Apps Every Businesswoman Needs
This is a guest post by Sona A. Tatiyants, a young Southern California lawyer who launched her own practice two years ago, talking about the apps she finds necessary to succeed in business.
I am not a techie. I still take notes on a legal pad during client meetings. I print my research on paper before I read it. And I love leafing through paperbacks before I buy them.
But there are certain applications and online services that I just can’t live without in my law practice.
Because I don’t have the manpower of a large law firm, using smart phone applications to automate and save time are crucial to the success of my legal practice.
Any successful business owner must have a good grasp of money coming in and out of her business. Mint.com allows me to do just that.
I have the iPhone app and check my business accounts a few times a day to see if certain checks and deposits have cleared. I even use Mint (instead of QuickBooks) to keep my books.
To do that, I’ve created categories specific to my practice like rent, employee costs, taxes, income, marketing, client expenses, etc.
At the end of the year I take all this information, dump it into an Excel spreadsheet, and hand it over to my accountant who uses this data to prepare my corporate tax returns. You can even use Mint to set budgets for your company’s monthly expenses, and Mint will alert you once you’re over the budget.
Best part of all, Mint is Free.
Now, that’s a good money decision!
I am big on earning credit card miles. In my personal life, I have only one credit card and use it as much as possible to earn miles (I even have my business credit card linked to my personal one so I can share my miles).

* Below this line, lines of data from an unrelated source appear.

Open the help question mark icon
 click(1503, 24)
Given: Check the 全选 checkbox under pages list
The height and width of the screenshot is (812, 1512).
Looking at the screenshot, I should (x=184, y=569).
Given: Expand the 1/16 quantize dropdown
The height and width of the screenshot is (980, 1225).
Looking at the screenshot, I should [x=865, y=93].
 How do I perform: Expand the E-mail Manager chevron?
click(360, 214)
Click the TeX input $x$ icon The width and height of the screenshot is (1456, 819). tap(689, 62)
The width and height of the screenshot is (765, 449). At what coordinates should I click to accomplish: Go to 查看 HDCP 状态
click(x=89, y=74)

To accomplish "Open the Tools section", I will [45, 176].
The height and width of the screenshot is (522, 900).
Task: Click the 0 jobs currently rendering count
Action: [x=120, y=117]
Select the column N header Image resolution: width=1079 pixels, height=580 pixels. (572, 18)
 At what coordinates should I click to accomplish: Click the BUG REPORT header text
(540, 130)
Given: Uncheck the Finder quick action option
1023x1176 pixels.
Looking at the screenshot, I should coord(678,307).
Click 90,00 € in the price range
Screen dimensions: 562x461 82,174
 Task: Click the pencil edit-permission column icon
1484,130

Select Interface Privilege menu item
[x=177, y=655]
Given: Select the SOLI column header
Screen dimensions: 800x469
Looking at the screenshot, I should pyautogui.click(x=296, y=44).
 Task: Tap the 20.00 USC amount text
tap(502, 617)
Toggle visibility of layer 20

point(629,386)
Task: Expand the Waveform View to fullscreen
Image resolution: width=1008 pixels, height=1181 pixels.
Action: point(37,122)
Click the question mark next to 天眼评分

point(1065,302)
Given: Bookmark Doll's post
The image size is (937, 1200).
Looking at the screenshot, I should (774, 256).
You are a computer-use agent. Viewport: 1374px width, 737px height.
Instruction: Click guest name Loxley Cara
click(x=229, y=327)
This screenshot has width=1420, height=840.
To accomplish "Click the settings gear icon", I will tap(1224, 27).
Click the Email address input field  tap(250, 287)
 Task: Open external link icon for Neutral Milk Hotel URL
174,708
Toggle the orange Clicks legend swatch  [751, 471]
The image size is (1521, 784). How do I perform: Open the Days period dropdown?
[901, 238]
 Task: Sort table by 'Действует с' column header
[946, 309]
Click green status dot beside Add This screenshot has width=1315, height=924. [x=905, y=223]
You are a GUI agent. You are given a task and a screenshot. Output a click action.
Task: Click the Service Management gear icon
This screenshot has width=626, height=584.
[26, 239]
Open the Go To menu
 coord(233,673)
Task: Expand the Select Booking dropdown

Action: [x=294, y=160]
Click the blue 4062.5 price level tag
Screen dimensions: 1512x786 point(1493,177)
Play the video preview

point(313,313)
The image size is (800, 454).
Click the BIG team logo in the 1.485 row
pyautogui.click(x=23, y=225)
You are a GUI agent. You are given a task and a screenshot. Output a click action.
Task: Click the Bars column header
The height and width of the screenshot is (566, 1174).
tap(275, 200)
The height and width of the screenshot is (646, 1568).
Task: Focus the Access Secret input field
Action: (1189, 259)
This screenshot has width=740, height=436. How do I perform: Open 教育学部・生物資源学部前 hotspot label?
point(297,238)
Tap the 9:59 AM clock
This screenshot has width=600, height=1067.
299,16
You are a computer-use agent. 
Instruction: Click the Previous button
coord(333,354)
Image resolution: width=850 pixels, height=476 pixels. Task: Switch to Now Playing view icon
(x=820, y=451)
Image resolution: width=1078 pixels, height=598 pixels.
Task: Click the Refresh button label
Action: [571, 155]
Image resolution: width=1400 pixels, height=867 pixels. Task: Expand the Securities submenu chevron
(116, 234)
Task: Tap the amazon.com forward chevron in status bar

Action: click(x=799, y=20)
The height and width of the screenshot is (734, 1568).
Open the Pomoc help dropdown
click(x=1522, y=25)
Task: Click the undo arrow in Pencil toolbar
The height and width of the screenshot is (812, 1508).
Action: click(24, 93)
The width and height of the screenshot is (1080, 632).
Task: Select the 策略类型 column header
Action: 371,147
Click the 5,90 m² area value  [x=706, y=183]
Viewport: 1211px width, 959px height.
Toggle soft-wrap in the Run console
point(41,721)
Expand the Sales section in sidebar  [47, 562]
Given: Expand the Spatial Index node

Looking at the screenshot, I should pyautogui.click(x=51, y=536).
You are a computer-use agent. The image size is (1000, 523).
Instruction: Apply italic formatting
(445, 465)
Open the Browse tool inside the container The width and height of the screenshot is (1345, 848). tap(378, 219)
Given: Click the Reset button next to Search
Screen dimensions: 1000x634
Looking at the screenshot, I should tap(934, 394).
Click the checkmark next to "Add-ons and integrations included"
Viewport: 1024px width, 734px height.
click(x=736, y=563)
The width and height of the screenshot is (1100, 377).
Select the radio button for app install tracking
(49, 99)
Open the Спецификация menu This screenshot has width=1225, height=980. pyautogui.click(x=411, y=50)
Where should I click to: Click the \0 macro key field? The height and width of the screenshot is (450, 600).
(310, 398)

When a client whose boyfriend lived in another city but frequently came to visit her asked if she could pay with a credit card to earn miles, I finally gave in and started accepting credit cards.
I didn’t want to sign up as a merchant to take credit cards and pay a monthly fee.
Instead, I purchased the Square Card Reader at the Apple Store. It is a small device that connects to my iPhone (on the headset jack) and allows me to swipe a client’s credit card. The client signs directly on the screen with a finger and is e-mailed a receipt.
If you frequently accept credit cards for your services, then you can pay a small monthly fee and enjoy lower rates. For my clients’ convenience (and my ability to collect fees!) giving up 2.75% from the transaction seems like a good deal.
And you get your fee deposited into your bank account the next day while you check the transfer status with your Mint app.